What It’s Like to Test the World’s Longest Flight
The airline industry as we know it seems to be incredibly efficient. With a couple of clicks of the mouse, someone could theoretically go out and buy a ticket to go just about anywhere that they want in the entire world. From there, all you need to do is head to your local airport and jump aboard an airplane. Not only is it pretty safe but the travel is also pretty quick as well.
There seems to be one final frontier when it comes to commercial airline travel, though. We aren’t talking about going to space but instead, one of the last pieces of hopping on an airplane is being able to fly anywhere in the world nonstop. To go from somewhere like New York to a location like Sydney, flights currently require at least one stop. However, with “Project Sunrise, “the idea is to be able to fly anywhere in the world without that pesky stop and all of the extra jet lag.
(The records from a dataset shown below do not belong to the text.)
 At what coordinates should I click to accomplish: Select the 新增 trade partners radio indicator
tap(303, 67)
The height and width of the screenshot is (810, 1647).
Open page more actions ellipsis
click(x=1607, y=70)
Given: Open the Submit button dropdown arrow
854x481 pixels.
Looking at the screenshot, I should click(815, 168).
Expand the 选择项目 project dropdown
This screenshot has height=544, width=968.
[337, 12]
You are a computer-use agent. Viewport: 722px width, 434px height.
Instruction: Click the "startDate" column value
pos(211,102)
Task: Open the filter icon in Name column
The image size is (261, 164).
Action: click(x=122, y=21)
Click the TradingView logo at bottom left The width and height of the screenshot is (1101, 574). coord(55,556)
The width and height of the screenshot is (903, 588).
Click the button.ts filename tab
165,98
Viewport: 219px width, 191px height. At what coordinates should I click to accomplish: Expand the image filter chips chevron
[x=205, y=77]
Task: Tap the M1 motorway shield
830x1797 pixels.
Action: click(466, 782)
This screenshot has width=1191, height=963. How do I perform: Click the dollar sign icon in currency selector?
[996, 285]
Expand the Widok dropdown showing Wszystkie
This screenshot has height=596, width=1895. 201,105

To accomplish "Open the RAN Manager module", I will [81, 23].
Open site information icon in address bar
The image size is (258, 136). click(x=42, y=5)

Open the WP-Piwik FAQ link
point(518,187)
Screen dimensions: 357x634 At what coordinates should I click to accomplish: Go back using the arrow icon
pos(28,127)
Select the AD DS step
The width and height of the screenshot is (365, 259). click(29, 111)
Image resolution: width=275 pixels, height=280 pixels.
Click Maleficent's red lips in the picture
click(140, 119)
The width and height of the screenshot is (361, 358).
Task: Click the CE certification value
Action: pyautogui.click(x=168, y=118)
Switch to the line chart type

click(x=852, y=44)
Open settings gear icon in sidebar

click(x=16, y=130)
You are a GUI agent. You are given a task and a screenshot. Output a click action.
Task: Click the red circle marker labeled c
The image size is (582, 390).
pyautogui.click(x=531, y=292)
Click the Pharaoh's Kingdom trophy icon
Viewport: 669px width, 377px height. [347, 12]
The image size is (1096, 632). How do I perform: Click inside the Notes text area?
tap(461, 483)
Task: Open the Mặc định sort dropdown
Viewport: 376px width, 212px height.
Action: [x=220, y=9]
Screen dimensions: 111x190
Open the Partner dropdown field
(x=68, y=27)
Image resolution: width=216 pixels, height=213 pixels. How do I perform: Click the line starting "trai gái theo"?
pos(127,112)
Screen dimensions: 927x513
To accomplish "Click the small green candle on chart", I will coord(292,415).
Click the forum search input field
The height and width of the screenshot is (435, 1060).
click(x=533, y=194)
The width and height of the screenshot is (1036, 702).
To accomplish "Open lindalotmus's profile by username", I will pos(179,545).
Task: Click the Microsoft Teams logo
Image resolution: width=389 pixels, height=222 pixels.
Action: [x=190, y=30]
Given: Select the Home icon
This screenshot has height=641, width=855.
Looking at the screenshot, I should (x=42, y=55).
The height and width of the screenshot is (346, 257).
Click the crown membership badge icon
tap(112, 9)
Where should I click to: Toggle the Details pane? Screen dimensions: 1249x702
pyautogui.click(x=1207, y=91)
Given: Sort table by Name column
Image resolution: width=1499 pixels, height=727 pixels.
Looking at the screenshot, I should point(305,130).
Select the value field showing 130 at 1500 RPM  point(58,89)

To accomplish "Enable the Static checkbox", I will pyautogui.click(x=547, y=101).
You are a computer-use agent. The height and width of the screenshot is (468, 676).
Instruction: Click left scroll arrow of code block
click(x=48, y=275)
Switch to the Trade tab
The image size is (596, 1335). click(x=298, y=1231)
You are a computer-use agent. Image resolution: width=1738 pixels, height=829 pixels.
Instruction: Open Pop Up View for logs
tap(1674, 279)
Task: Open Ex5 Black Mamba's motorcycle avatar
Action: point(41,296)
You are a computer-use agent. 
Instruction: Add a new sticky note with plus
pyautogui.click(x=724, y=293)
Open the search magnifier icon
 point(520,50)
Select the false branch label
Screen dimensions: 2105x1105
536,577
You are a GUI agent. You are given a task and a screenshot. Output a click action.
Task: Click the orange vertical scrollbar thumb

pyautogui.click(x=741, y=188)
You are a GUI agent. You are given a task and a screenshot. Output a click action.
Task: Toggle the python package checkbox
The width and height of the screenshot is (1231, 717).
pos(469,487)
With this particular flight, the idea is to send passengers and crew through the air for 19 or 20 straight hours before getting to the destination. As of right now, the idea isn’t exactly legal for consumers. Instead, it’s still in the testing phase as one airline is attempting to convince the FAA that doing something like this is safe.
This time, we ride along with Business Insider and transportation reporter, David Slotnick as he joins the nearly 20-hour flight to see exactly what it’s all about. This flight isn’t just simply sitting on an airplane and going for a ride. Instead, it seems like the folks behind it have considered everything from convenience to helping reduce jetlag by doing things like changing the lighting on the plane and acclimating passengers to the destination’s time as soon as the flight gets started.
If Qantas Airways is able to convince everyone that this is safe and also able to convince investors that it’s profitable, we should be able to see these sorts of flights regularly service all areas of the world by 2023.